■ Source data

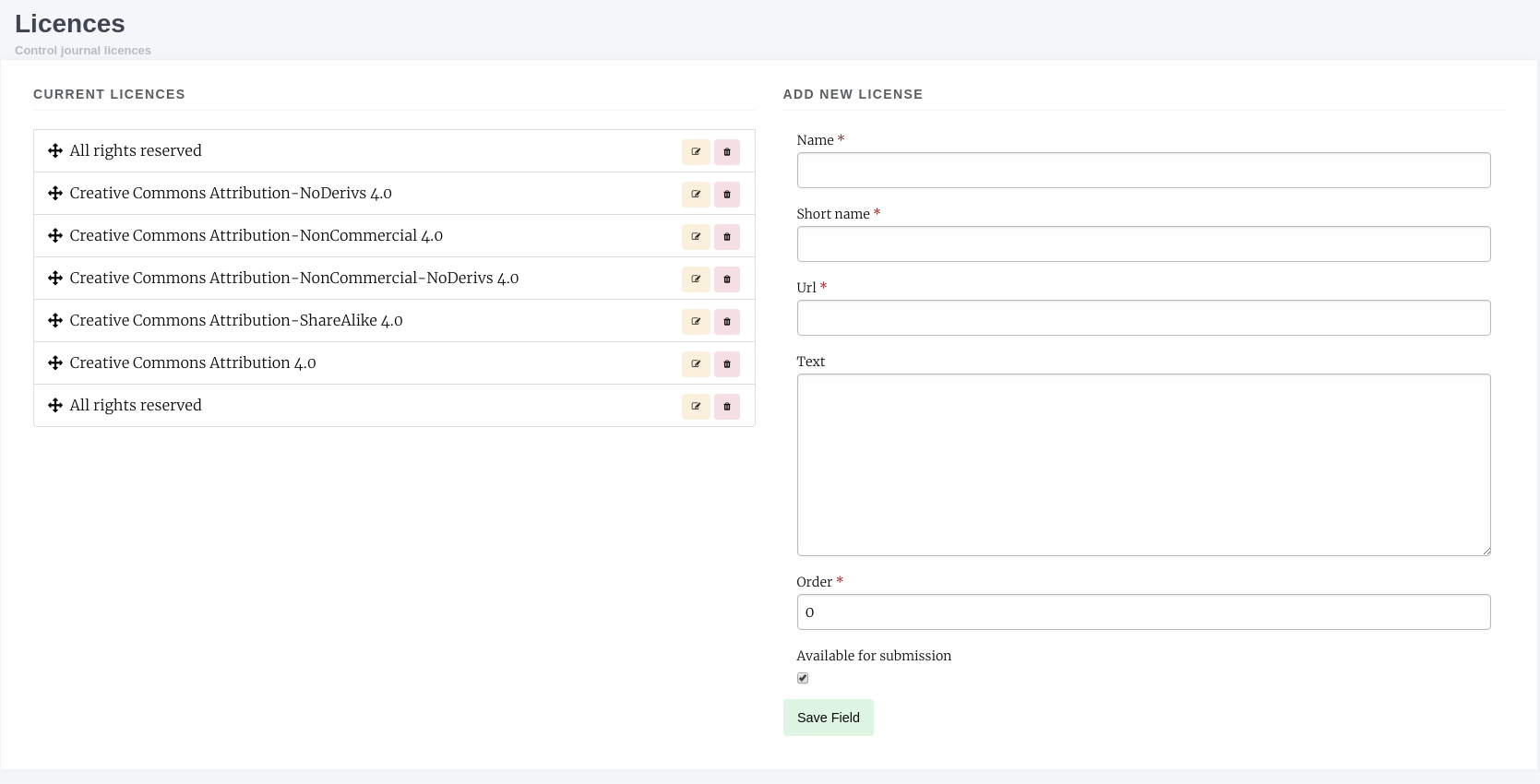Screen dimensions: 1540x784
Task: Delete the Creative Commons Attribution 4.0 licence
Action: pyautogui.click(x=727, y=364)
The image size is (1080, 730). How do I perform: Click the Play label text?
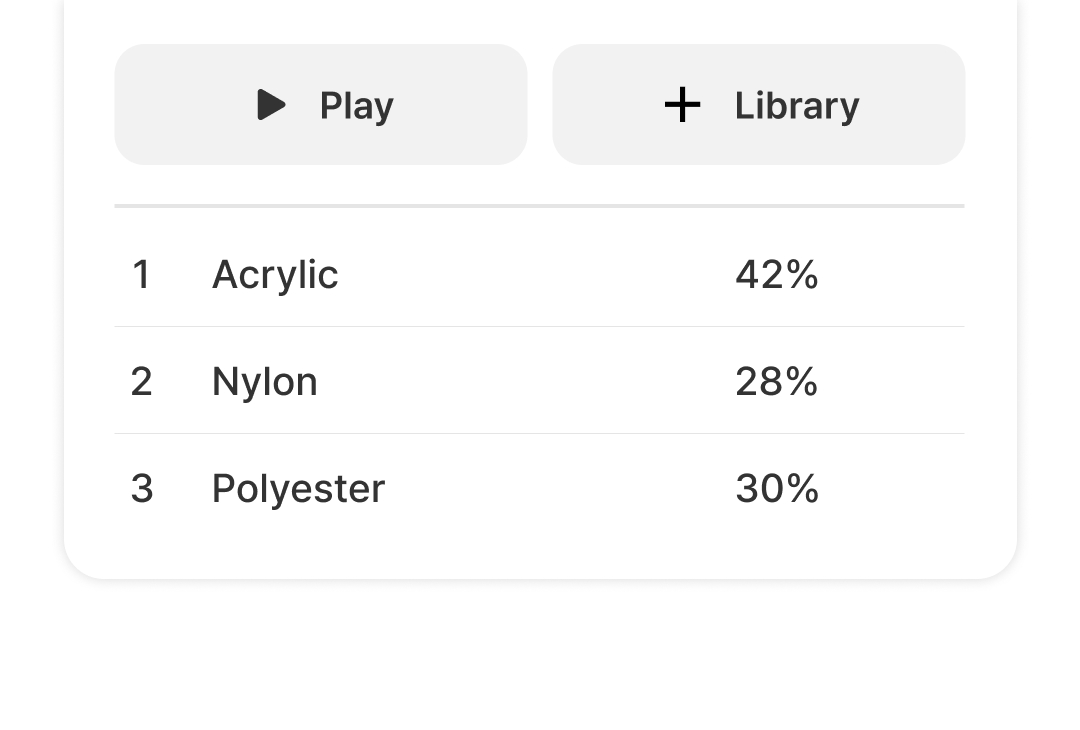click(x=356, y=105)
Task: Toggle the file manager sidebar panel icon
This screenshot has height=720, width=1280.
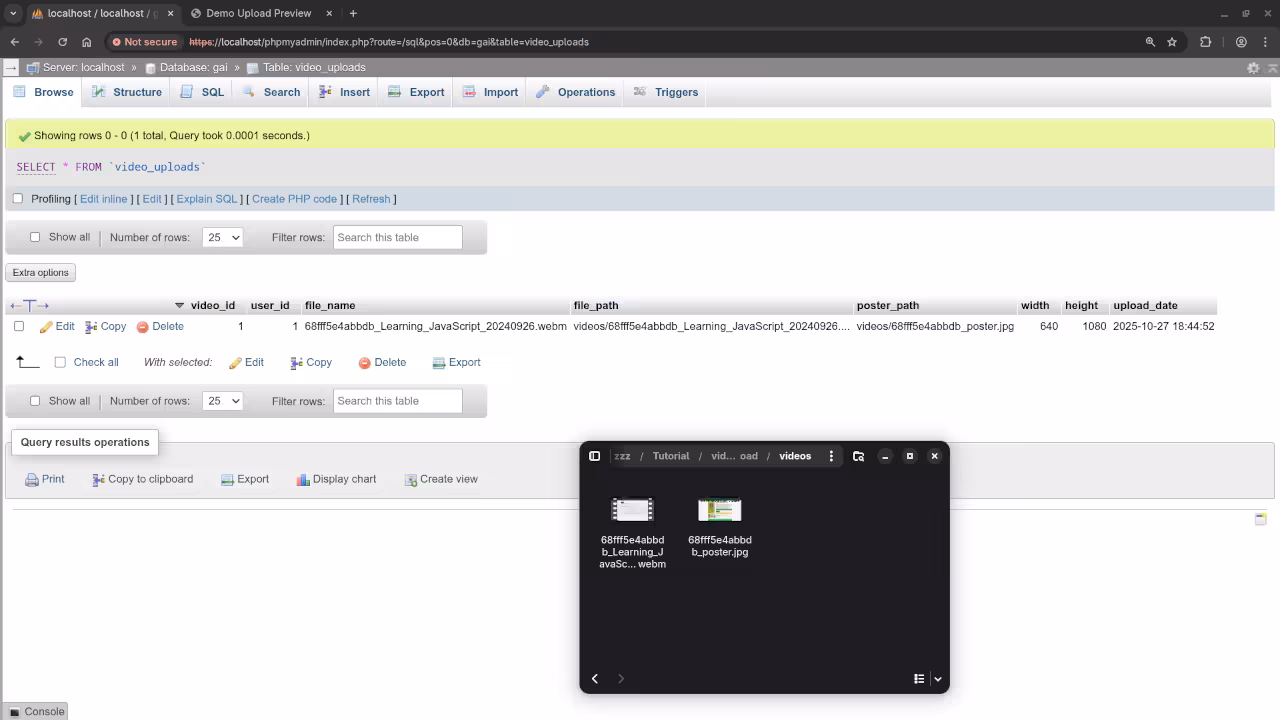Action: pyautogui.click(x=595, y=455)
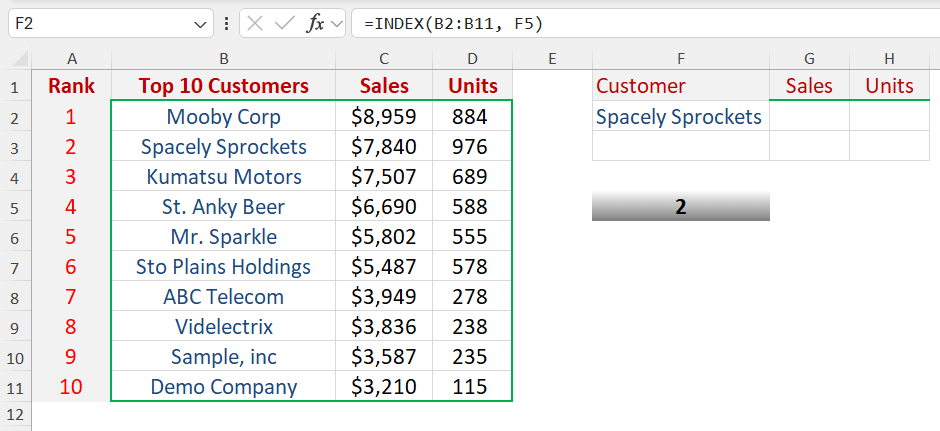Click the Mooby Corp cell
Viewport: 940px width, 431px height.
(x=223, y=117)
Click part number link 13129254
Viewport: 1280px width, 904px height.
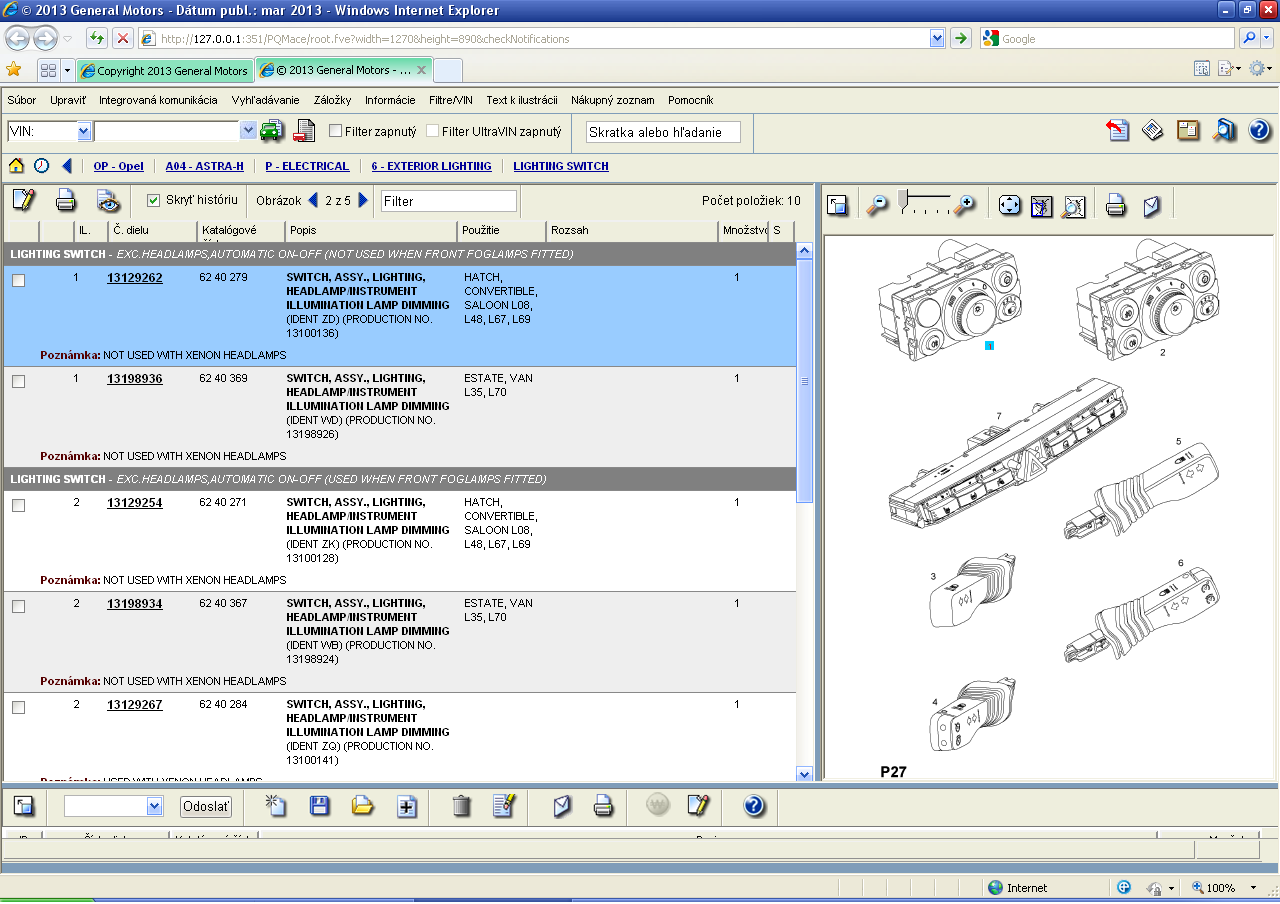[134, 503]
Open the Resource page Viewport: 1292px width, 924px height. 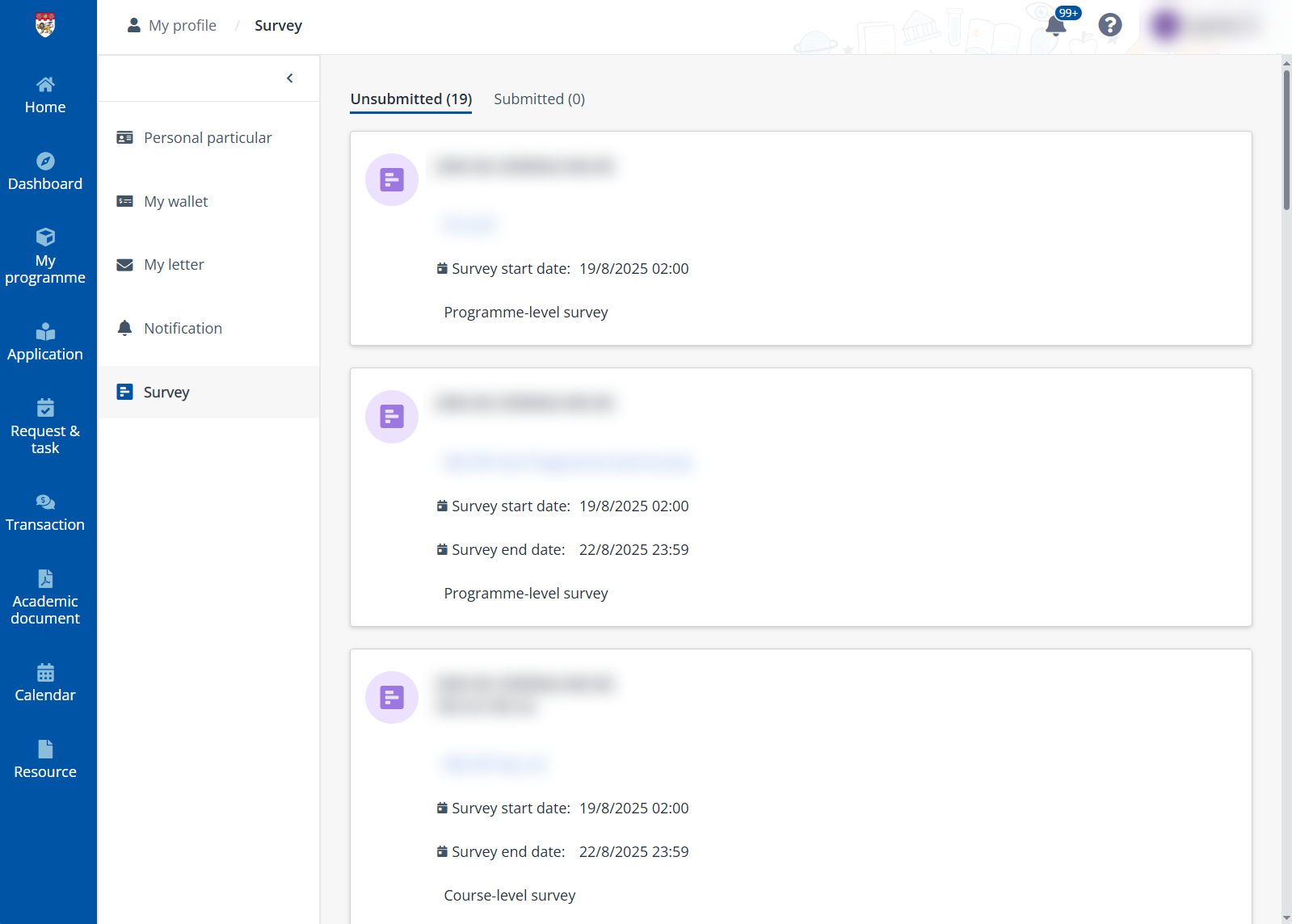click(45, 760)
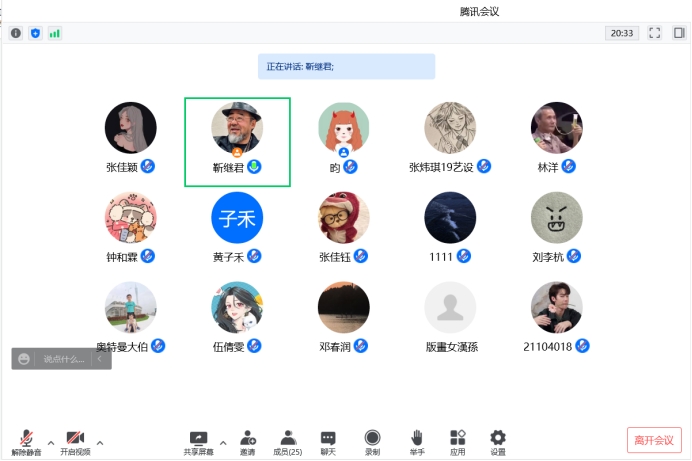Check the green network signal icon

54,33

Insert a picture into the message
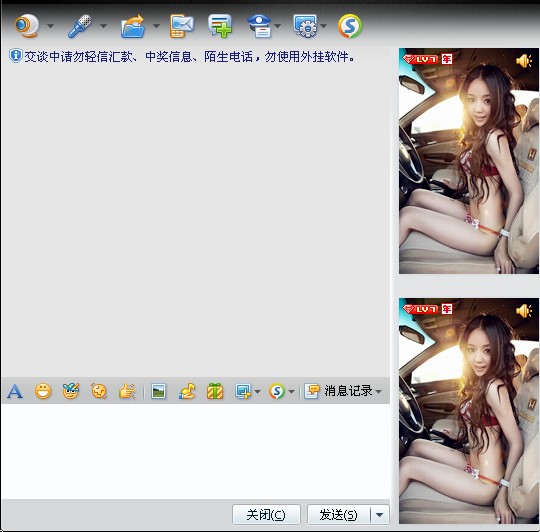pyautogui.click(x=158, y=392)
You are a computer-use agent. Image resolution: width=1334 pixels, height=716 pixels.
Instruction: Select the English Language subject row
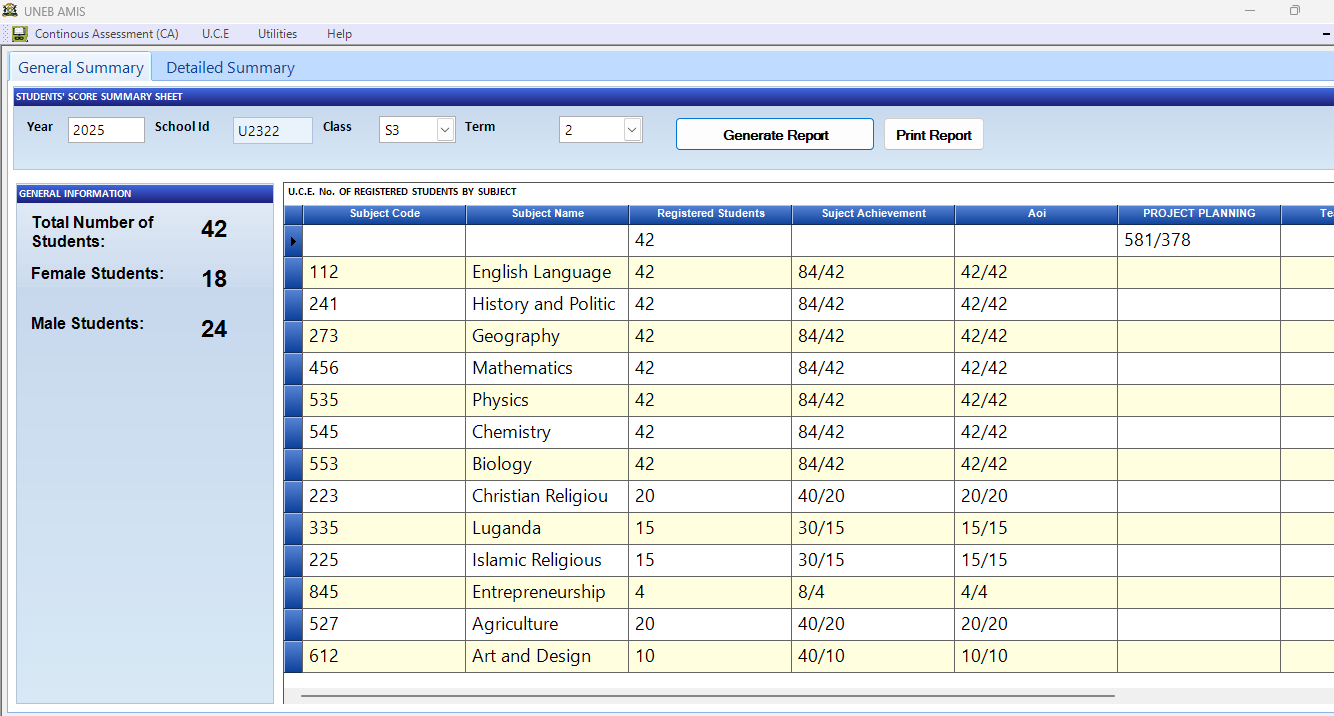coord(292,272)
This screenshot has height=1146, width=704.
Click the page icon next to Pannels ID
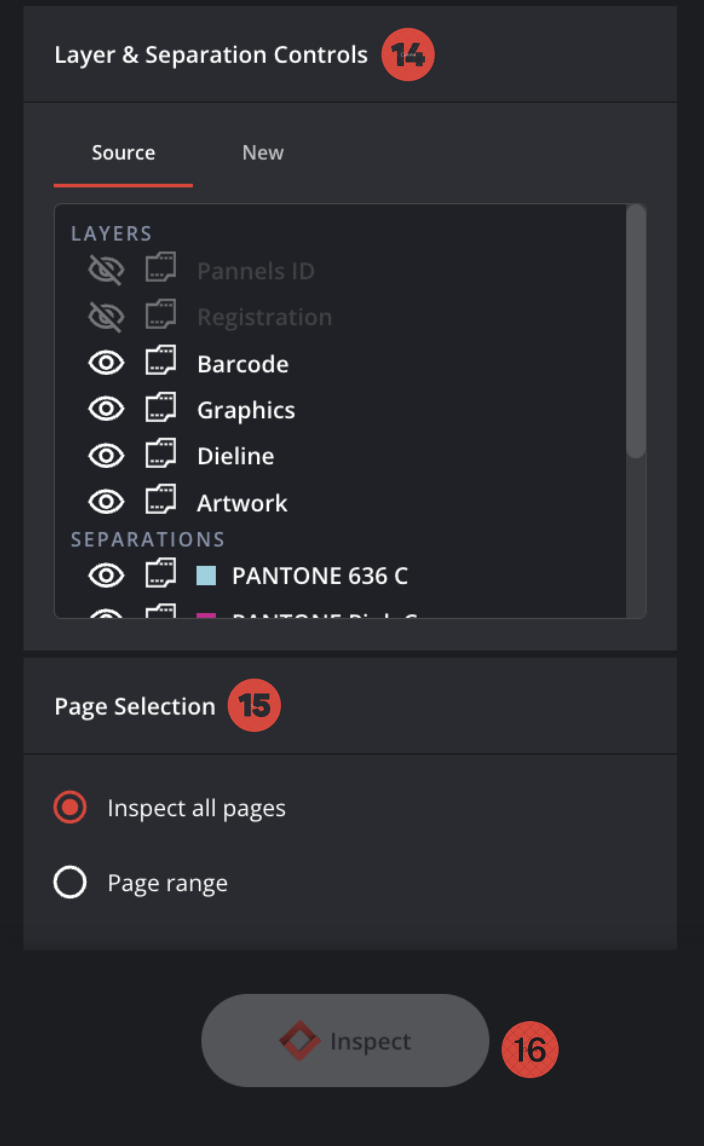click(x=160, y=270)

■ Problem description
What must be output is the exact run of lines from the one holding "Insert a picture into the message" through the end of the entries above, both ends included, minus the pictures.

■ Finished task
Insert a picture into the message
pyautogui.click(x=158, y=392)
You are a computer-use agent. Image resolution: width=1334 pixels, height=716 pixels.
Instruction: Select the English Language subject row
coord(292,272)
This screenshot has height=1146, width=704.
Click the page icon next to Pannels ID
click(x=160, y=270)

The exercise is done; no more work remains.